SurgicalGPT: End-to-End Language-Vision GPT for Visual Question Answering in Surgery

Advances in GPT-based large language models (LLMs) are revolutionizing natural language processing, exponentially increasing its use across various domains. Incorporating uni-directional attention, these autoregressive LLMs can generate long and coherent paragraphs. However, for visual question answering (VQA) tasks that require both vision and language processing, models with bi-directional attention or models employing fusion techniques are often employed to capture the context of multiple modalities all at once. As GPT does not natively process vision tokens, to exploit the advancements in GPT models for VQA in robotic surgery, we design an end-to-end trainable Language-Vision GPT (LV-GPT) model that expands the GPT2 model to include vision input (image). The proposed LV-GPT incorporates a feature extractor (vision tokenizer) and vision token embedding (token type and pose). Given the limitations of unidirectional attention in GPT models and their ability to generate coherent long paragraphs, we carefully sequence the word tokens before vision tokens, mimicking the human thought process of understanding the question to infer an answer from an image. Quantitatively, we prove that the LV-GPT model outperforms other state-of-the-art VQA models on two publically available surgical-VQA datasets (based on endoscopic vision challenge robotic scene segmentation 2018 and CholecTriplet2021) and on our newly annotated dataset (based on the holistic surgical scene dataset). We further annotate all three datasets to include question-type annotations to allow sub-type analysis. Furthermore, we extensively study and present the effects of token sequencing, token type and pose embedding for vision tokens in the LV-GPT model.

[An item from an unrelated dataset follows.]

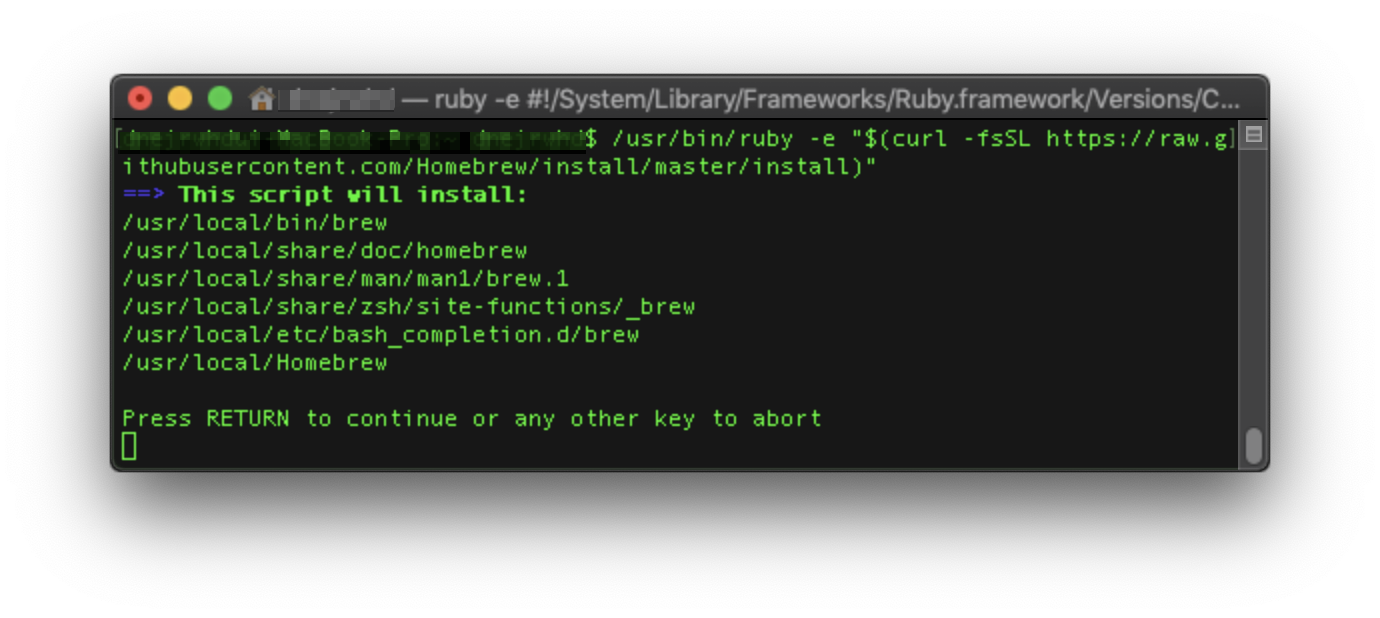Close the Terminal window with red button
The width and height of the screenshot is (1380, 618).
pyautogui.click(x=140, y=98)
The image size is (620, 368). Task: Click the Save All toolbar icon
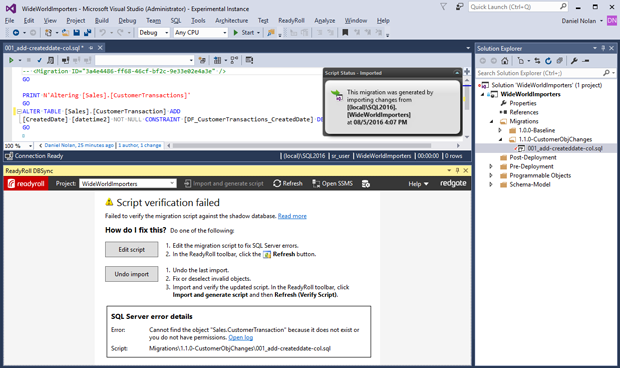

翻译：基于GPT的大语言模型（LLMs）的进展正在革新自然语言处理，并使其在众多领域的应用呈指数级增长。通过引入单向注意力机制，这些自回归式大语言模型能够生成连贯的长段落。然而，对于需要同时处理视觉与语言信息的视觉问答（VQA）任务，通常需要采用双向注意力模型或融合技术模型来同时捕捉多模态上下文。由于GPT本身无法处理视觉标记，为了在机器人手术的VQA中利用GPT模型的进展，我们设计了一种端到端可训练的语言-视觉GPT（LV-GPT）模型，该模型将GPT2模型扩展至包含视觉输入（图像）。所提出的LV-GPT集成了特征提取器（视觉标记化器）与视觉标记嵌入（标记类型与位置编码）。鉴于GPT模型中单向注意力的局限性及其生成连贯长段落的能力，我们精心将文本标记排序于视觉标记之前，模拟人类"先理解问题再从图像推断答案"的思维过程。定量实验证明，LV-GPT模型在两个公开的手术VQA数据集（基于2018年内窥镜视觉挑战机器人场景分割与CholecTriplet2021）以及我们新标注的数据集（基于全维度手术场景数据集）上均优于其他最先进的VQA模型。我们进一步对三个数据集补充了问题类型标注以实现亚型分析。此外，我们深入研究了视觉标记的序列顺序、标记类型与位置编码对LV-GPT模型的影响，并展示了相应实验结果。